— TEXTAUSZUG —
------------

Steuerrecht

Antrag auf Abänderung des Einkommensteuerbescheids

Aktenzeichen  11 K 2478/17

Datum:
25.7.2019
Rechtsgebiet:
Fundstelle:
BeckRS – 2019, 45455
Gerichtsart:
FG
Gerichtsort:
München
Rechtsweg:
Finanzgerichtsbarkeit
Normen:
EStG § 2 Abs. 1, § 22 Nr. 3 S. 1

 

Leitsatz

Es ist davon auszugehen, dass eine Zahlung kein als “Sonstige Einkünfte” zu behandelndes Bestechungsgeld ist, sondern der fraglichen Zahlung ein Darlehensvertrag zugrunde liegt, wenn die fragliche Zahlung nicht in bar, sondern durch Banküberweisung erbracht wird, und wenn sie sich nicht als Gegenleistung für eine Ausweitung der Liefermenge der Firma des Zahlenden darstellt, weil dieser als Scheinfirma ohne eigenen Geschäftsbetrieb eine Ausweitung der Liefermenge nicht möglich ist. (redaktioneller Leitsatz)

Tenor

1. Der Einkommensteuerbescheid für das Jahr 2010 vom 27. März 2014 in Gestalt der Einspruchsentscheidung vom 30. Juli 2015 wird mit der Maßgabe geändert, dass sonstige Einkünfte in Höhe von … € nicht der Besteuerung zugrunde gelegt werden.
Dem Beklagten wird aufgegeben, die Berechnung der Einkommensteuer 2010 nach Maßgabe der Urteilsgründe durchzuführen, dem Kläger das Ergebnis der Neuberechnung unverzüglich mitzuteilen und den Einkommensteuerbescheid für das Jahr 2010 nach der Rechtskraft des Urteils neu bekannt zu geben.
2. Der Beklagte trägt die Kosten des Verfahrens.

------------

— DATENSÄTZE —

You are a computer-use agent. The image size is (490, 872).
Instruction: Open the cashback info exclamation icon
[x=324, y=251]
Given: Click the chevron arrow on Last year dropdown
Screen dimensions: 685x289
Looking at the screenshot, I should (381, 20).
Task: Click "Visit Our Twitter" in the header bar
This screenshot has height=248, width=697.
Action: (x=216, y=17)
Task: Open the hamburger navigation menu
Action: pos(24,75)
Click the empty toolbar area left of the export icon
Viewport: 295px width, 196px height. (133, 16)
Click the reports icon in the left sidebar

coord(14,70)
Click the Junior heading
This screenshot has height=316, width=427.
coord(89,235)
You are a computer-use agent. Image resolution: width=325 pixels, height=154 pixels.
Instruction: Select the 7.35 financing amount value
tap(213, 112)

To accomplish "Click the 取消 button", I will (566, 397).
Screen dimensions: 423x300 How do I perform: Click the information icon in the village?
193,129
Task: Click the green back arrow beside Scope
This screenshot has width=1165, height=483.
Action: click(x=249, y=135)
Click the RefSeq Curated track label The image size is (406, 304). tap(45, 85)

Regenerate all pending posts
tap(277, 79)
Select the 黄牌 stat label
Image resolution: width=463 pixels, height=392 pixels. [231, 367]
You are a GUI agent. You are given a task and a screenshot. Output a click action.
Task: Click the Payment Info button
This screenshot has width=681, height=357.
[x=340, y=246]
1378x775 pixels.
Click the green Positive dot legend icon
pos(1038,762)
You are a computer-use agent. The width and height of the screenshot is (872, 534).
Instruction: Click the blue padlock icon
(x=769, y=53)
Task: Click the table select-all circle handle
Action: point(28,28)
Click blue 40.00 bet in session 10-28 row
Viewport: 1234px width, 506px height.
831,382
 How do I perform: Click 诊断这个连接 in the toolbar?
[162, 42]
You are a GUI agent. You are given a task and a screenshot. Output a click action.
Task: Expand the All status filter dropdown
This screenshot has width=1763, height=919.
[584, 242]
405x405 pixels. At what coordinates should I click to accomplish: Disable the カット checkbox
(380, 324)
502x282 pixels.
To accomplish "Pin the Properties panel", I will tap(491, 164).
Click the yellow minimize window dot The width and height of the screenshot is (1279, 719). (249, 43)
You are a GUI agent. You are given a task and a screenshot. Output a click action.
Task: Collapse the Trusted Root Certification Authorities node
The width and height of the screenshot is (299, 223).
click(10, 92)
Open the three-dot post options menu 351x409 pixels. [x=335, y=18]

------------

— AUFGABENSTELLUNG —
Schreiben Sie aus dem Textauszug alles von „Dem Beklagten wird“ bis hinunter zu „bekannt zu geben.“ wortgetreu ab. Das Material stammt aus einer anderen Quelle als der Textauszug.

— MUSTERLÖSUNG —
Dem Beklagten wird aufgegeben, die Berechnung der Einkommensteuer 2010 nach Maßgabe der Urteilsgründe durchzuführen, dem Kläger das Ergebnis der Neuberechnung unverzüglich mitzuteilen und den Einkommensteuerbescheid für das Jahr 2010 nach der Rechtskraft des Urteils neu bekannt zu geben.